**Materials provided**
- - -

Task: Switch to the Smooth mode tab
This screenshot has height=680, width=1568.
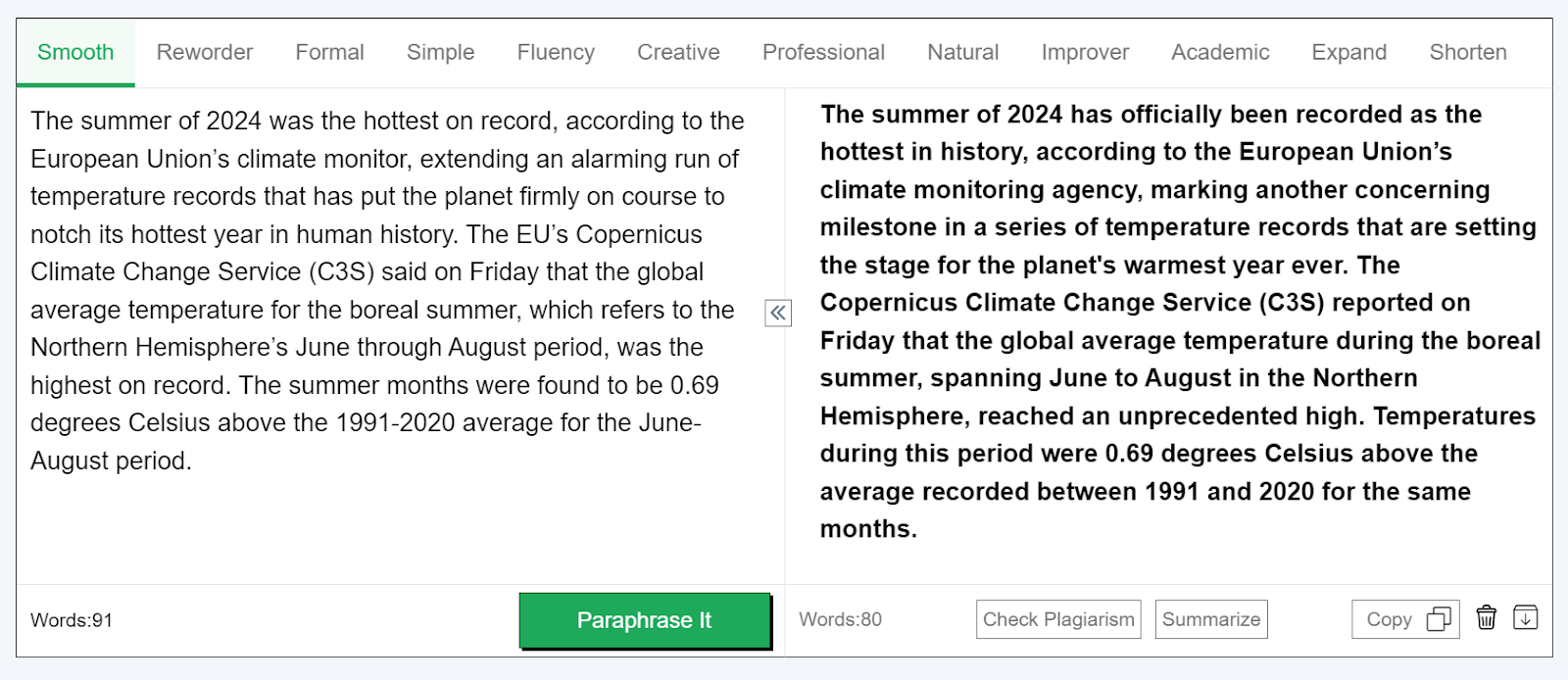Action: (75, 53)
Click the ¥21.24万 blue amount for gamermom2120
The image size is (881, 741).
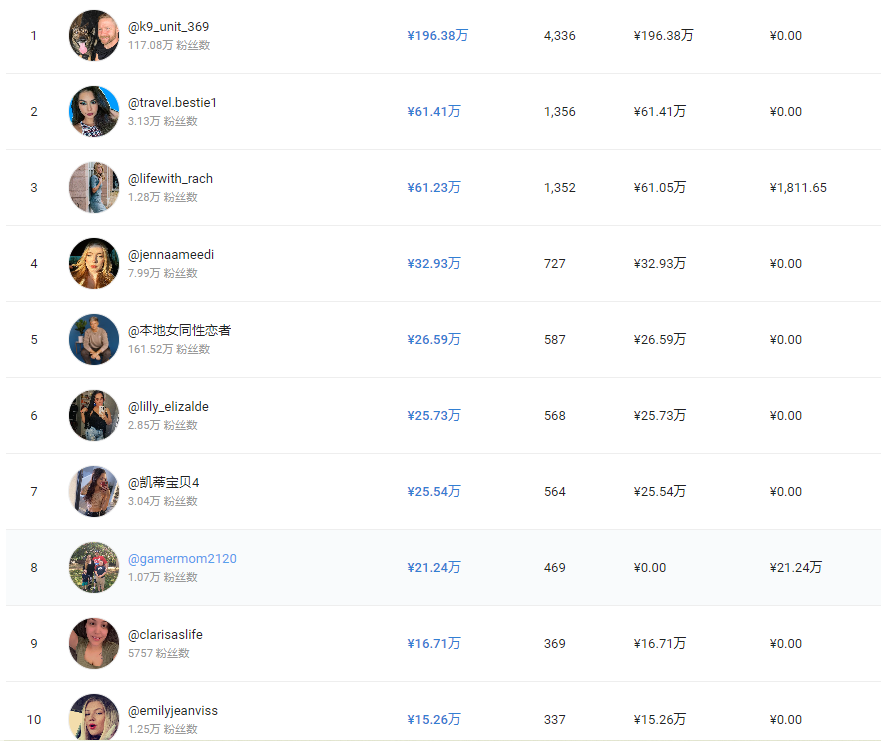(434, 568)
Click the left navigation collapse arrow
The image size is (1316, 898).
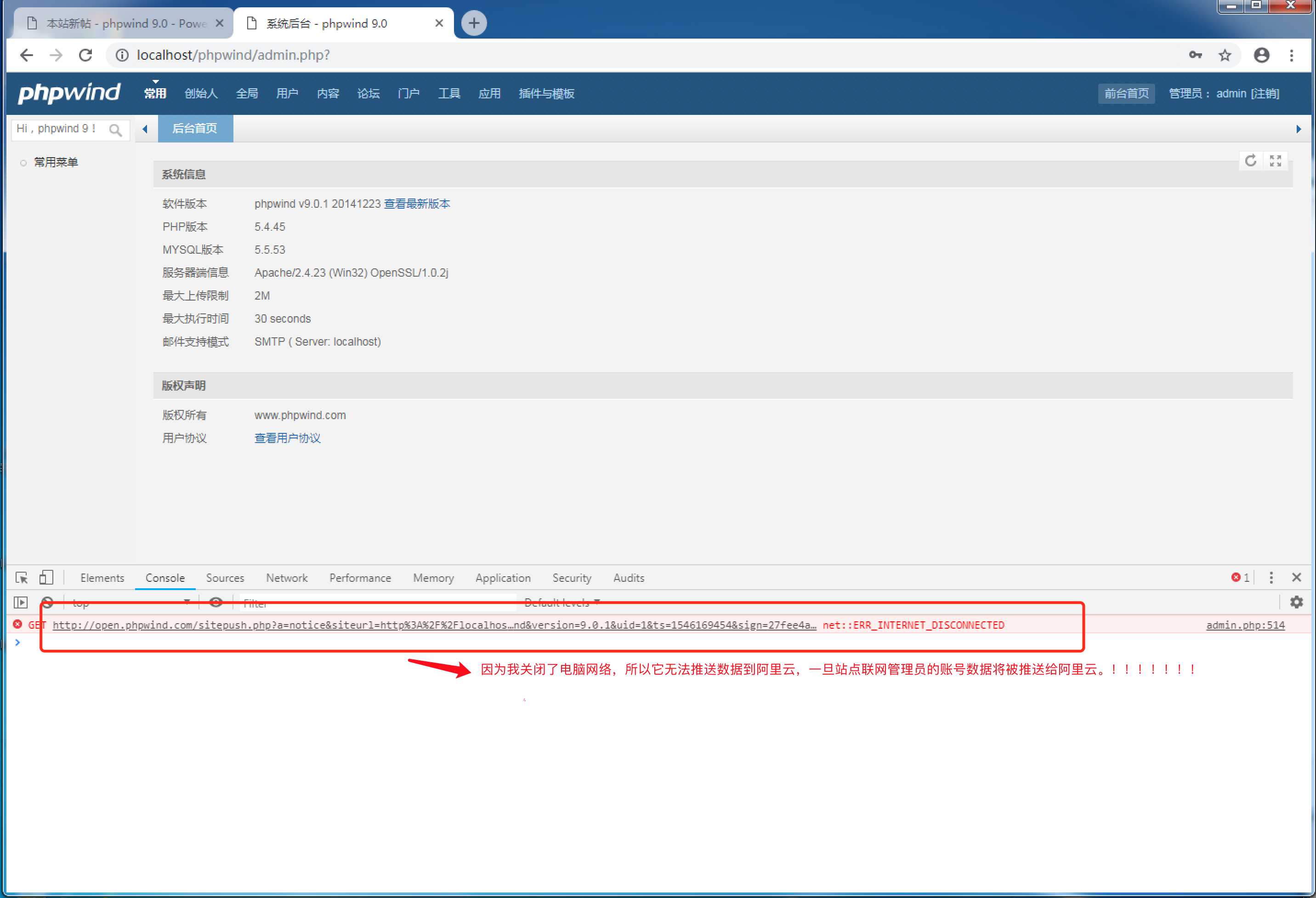tap(144, 128)
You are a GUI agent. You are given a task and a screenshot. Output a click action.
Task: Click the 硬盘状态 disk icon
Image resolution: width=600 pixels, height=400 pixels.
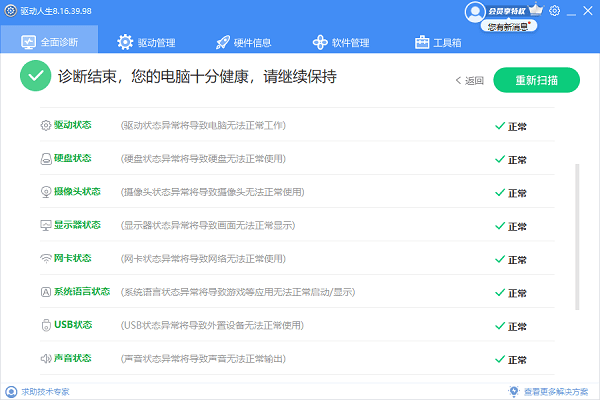point(45,159)
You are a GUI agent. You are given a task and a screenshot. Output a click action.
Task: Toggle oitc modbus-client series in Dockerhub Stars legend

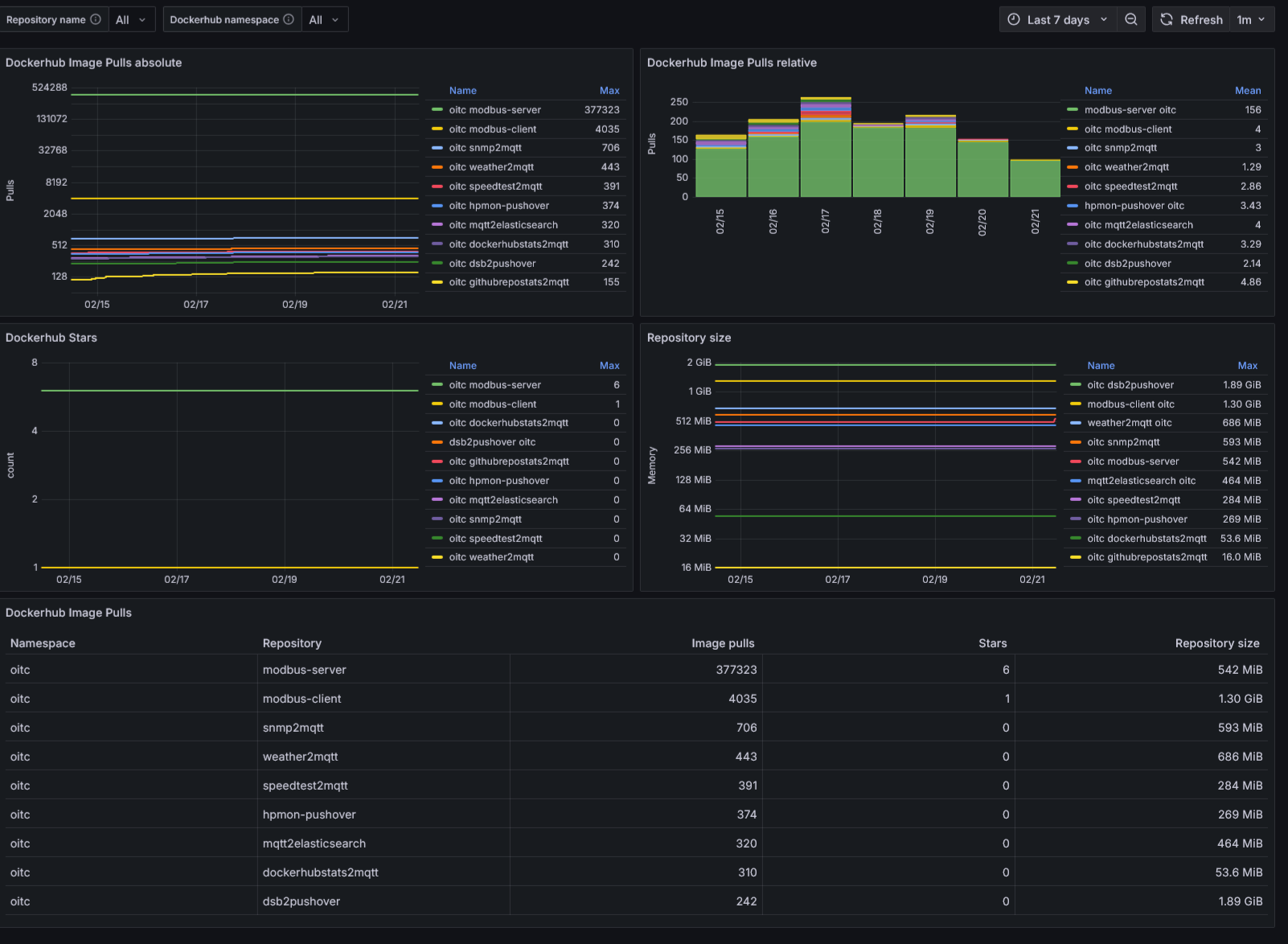(x=492, y=404)
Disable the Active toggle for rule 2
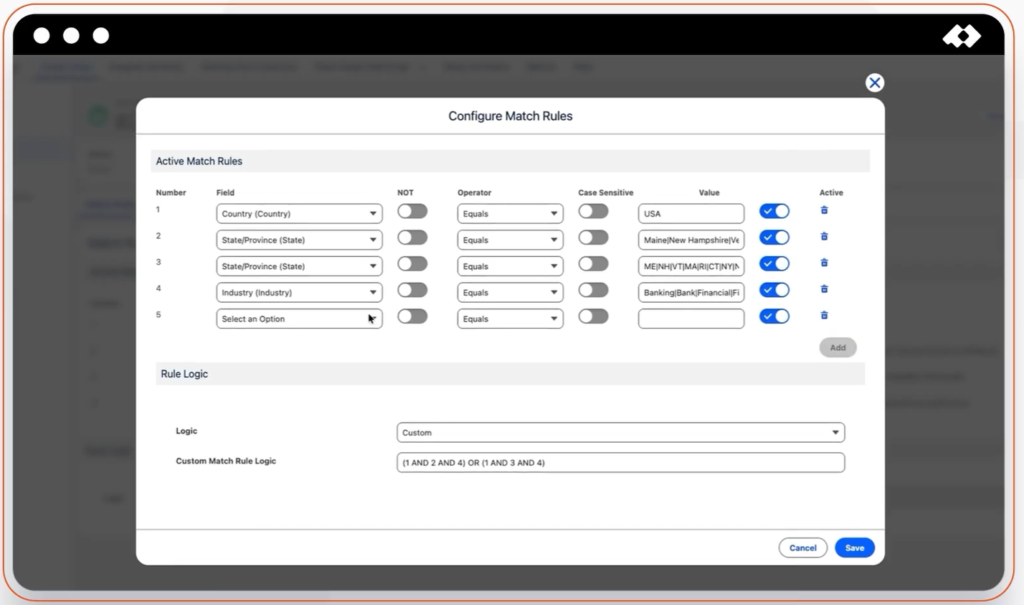This screenshot has height=605, width=1024. point(774,238)
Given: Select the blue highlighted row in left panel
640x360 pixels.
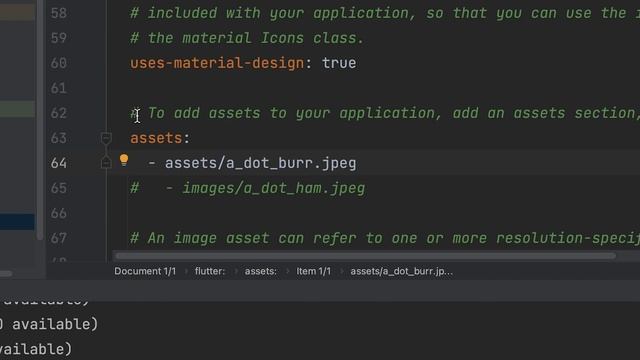Looking at the screenshot, I should 17,222.
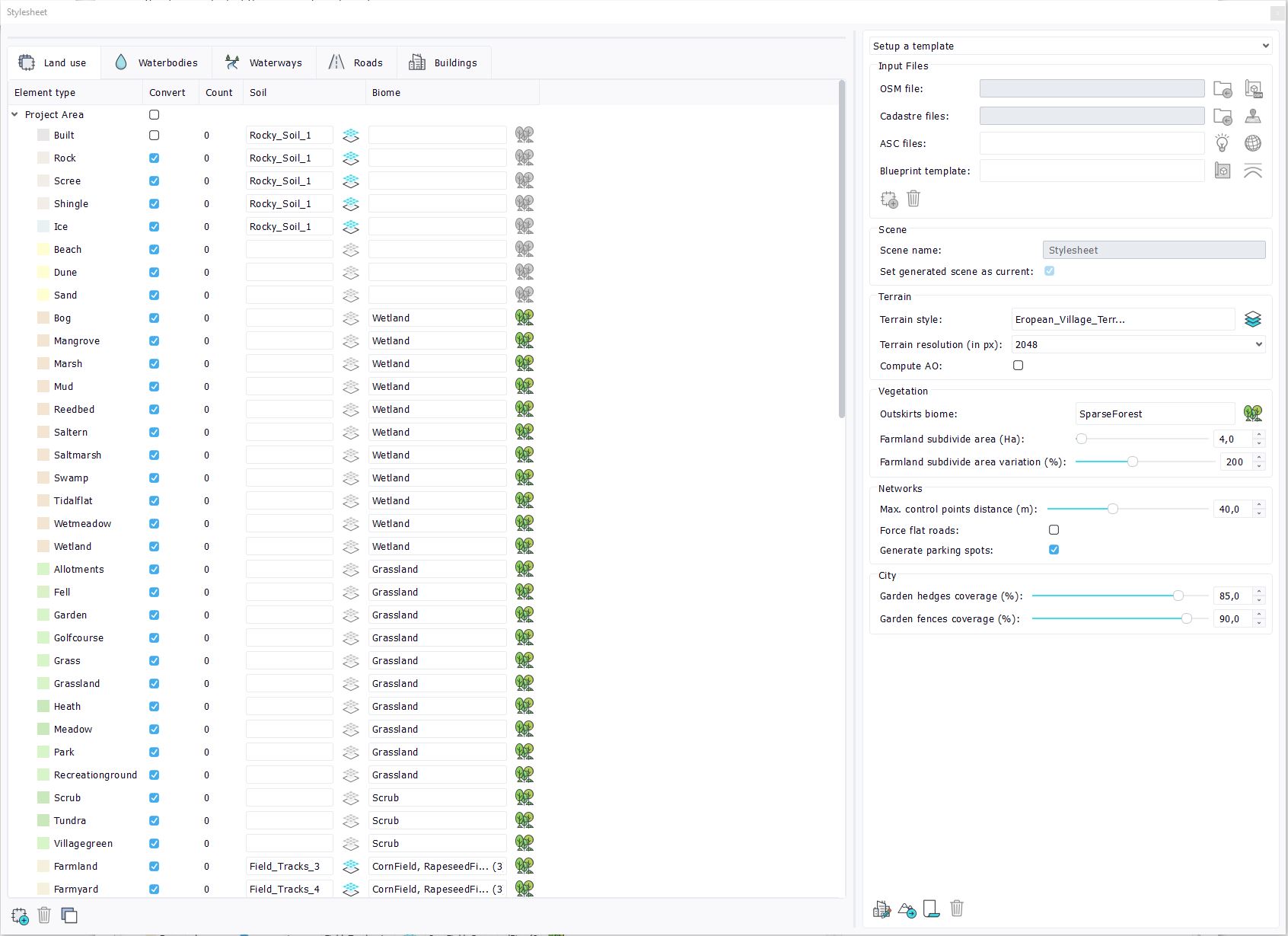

- - -

Retype each line above precisely, please. Skip anything that is a picture.

Task: Switch to the Smooth mode tab
This screenshot has height=680, width=1568.
Action: (75, 53)
Click the ¥21.24万 blue amount for gamermom2120
The image size is (881, 741).
(434, 568)
Click the left navigation collapse arrow
The image size is (1316, 898).
tap(144, 128)
You are a GUI agent. You are given a task and a screenshot. Output a click action.
Task: Click the 硬盘状态 disk icon
Image resolution: width=600 pixels, height=400 pixels.
point(45,159)
You are a GUI agent. You are given a task and a screenshot. Output a click action.
Task: Toggle oitc modbus-client series in Dockerhub Stars legend

(x=492, y=404)
Disable the Active toggle for rule 2
This screenshot has height=605, width=1024. point(774,238)
Given: Select the blue highlighted row in left panel
640x360 pixels.
Looking at the screenshot, I should 17,222.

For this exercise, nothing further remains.